Can Argus Judge Them All? Comparing VLMs Across Domains

2026-07-14 04:00

arXiv:2507.01042v2 Announce Type: replace Abstract: Vision-Language Models (VLMs) are increasingly used in industry VLM applications such as retrieval systems, content generation platforms, and decision-support workflows, where model selection is commonly guided by benchmark rankings. These rankings are largely determined by retrieval, captioning, and reasoning downstream tasks; however, models with similar task performance often show substantially different behavior across datasets. This creates a Capability-Reliability Gap between benchmark performance and observed model stability. We present ARGUS-EVAL, a capability-reliability-oriented evaluation framework for VLMs that characterizes model behavior through Benchmark Capability P(M), Cross-Dataset Consistency CDC(M), Robustness Retention RR(M), and Efficiency E(M).
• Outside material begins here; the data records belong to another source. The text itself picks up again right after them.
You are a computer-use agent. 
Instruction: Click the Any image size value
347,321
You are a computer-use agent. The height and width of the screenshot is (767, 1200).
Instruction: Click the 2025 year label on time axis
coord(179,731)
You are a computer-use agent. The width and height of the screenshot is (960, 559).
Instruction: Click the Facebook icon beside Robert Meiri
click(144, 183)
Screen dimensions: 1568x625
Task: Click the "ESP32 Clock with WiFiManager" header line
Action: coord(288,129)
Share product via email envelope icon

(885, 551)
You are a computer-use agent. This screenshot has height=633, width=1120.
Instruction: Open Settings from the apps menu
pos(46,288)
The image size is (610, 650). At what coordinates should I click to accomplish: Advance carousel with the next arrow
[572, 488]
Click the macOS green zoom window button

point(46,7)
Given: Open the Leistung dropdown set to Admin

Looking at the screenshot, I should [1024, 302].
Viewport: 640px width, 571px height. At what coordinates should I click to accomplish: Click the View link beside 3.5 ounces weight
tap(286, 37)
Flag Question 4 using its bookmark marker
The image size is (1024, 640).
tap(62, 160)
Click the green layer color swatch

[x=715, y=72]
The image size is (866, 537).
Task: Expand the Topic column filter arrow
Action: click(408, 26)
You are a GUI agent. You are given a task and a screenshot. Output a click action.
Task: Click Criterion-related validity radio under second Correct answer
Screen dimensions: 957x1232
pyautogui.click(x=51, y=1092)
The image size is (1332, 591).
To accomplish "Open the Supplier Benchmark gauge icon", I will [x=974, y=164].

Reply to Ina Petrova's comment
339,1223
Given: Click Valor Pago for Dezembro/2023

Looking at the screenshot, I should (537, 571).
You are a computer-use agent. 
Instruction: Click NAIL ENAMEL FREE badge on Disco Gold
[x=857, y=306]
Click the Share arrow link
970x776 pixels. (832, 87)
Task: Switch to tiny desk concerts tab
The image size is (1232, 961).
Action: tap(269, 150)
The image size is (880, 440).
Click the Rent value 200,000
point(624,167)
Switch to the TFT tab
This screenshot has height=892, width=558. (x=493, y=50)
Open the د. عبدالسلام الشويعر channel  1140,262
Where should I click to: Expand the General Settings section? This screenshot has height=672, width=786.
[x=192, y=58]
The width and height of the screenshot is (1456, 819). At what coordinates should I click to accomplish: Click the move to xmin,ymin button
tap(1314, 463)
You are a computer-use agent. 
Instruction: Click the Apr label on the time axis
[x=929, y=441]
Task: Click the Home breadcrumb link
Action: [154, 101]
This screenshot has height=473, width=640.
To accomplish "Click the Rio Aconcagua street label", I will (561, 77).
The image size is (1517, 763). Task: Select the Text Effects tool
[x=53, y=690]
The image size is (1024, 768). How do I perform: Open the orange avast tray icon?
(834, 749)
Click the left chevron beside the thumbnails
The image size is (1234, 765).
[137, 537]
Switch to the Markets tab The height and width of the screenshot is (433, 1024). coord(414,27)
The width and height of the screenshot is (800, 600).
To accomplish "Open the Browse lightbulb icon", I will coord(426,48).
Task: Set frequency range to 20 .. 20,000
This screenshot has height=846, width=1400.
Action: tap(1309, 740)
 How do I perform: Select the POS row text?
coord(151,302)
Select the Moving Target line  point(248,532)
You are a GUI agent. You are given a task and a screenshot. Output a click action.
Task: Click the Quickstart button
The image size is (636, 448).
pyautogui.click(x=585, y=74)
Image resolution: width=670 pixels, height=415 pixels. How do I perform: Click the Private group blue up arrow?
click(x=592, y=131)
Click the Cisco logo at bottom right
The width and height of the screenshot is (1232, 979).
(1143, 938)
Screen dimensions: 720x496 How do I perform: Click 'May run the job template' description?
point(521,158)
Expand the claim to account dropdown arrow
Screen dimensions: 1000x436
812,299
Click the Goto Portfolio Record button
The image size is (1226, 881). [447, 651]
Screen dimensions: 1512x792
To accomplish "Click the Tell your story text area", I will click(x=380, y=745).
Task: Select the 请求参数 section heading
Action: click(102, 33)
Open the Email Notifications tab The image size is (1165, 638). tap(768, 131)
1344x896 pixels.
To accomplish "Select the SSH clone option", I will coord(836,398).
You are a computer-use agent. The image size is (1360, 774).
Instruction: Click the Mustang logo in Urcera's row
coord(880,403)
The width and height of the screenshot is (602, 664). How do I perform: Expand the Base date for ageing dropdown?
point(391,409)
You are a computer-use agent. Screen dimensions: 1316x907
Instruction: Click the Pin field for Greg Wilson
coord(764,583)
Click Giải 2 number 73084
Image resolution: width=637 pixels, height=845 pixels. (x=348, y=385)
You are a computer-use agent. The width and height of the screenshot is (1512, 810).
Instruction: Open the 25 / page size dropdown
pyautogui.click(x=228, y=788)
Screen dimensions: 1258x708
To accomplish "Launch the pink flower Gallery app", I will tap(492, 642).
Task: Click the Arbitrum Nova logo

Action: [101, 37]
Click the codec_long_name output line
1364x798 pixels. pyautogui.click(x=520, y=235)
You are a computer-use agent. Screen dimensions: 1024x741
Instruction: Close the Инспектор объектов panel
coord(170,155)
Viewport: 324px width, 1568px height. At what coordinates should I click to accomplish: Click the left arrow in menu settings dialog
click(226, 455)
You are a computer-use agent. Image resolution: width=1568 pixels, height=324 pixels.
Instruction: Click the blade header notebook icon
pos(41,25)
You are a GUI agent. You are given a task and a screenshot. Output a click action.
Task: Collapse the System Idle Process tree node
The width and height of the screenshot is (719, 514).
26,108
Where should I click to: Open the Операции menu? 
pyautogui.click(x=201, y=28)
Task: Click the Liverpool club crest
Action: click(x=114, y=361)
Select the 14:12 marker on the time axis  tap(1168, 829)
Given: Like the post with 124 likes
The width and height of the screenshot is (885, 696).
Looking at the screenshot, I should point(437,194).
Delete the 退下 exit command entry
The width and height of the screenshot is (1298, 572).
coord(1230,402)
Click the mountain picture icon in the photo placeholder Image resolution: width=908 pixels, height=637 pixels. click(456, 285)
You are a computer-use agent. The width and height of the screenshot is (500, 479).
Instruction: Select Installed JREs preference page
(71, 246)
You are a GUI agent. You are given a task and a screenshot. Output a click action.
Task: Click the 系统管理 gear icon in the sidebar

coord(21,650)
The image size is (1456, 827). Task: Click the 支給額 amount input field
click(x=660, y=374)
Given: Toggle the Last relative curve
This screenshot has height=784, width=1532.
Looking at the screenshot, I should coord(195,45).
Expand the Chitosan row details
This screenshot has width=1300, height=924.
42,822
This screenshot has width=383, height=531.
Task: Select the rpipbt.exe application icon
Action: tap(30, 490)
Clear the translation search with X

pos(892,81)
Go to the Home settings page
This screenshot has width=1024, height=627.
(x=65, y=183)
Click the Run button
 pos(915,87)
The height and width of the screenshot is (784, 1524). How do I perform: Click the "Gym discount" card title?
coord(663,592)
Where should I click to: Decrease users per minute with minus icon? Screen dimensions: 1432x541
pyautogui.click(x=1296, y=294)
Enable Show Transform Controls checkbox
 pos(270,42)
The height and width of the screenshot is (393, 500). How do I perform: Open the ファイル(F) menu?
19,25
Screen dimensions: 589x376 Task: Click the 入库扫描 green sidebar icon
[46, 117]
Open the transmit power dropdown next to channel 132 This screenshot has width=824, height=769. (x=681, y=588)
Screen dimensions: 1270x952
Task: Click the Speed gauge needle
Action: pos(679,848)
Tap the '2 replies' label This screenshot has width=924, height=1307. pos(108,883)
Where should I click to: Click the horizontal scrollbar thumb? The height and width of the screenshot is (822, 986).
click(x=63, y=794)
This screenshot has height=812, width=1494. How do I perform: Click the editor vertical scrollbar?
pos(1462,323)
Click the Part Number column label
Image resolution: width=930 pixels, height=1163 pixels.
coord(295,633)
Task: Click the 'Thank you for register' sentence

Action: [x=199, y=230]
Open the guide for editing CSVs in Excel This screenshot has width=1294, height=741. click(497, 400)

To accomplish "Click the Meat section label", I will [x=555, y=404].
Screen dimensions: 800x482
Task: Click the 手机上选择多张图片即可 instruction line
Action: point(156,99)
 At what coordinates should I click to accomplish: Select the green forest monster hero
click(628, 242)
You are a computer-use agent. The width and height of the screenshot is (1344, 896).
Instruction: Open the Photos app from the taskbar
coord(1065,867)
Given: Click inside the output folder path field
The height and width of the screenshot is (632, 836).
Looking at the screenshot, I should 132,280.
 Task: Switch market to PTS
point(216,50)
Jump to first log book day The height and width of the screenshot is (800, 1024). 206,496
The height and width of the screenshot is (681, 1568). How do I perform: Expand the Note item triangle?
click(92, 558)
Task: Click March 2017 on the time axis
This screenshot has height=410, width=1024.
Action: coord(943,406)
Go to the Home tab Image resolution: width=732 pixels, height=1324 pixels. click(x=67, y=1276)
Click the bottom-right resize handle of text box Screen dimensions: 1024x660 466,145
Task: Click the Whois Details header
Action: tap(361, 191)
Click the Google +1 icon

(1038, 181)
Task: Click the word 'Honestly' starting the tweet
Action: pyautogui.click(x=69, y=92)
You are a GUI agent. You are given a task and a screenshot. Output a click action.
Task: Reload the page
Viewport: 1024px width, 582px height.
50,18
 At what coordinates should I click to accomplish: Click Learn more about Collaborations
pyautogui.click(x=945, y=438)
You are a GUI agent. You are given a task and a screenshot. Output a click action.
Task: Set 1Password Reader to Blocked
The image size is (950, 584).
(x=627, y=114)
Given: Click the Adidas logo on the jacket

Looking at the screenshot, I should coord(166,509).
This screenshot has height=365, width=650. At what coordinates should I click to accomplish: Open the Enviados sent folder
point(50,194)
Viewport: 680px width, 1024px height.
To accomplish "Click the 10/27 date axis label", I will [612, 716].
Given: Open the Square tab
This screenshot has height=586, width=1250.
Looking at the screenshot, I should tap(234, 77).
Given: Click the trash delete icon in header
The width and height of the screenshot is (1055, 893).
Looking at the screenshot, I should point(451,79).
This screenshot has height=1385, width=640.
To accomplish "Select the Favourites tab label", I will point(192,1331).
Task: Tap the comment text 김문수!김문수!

We evaluate CLIP, BLIP, LXMERT, Gemma-3-4B, and Qwen-2.5VL-3B-Instruct across retrieval, captioning, and reasoning downstream tasks. The results reveal notable differences between capability-oriented and reliability-oriented rankings. Qwen-2.5VL-3BInstruct achieves the strongest overall capability (R@1 = 82.7%, BLEU-4 = 47.2%, CIDEr = 141.6, CDC = 0.91), whereas CLIP records the lowest latency (31 ms) and memory footprint (0.9 GB).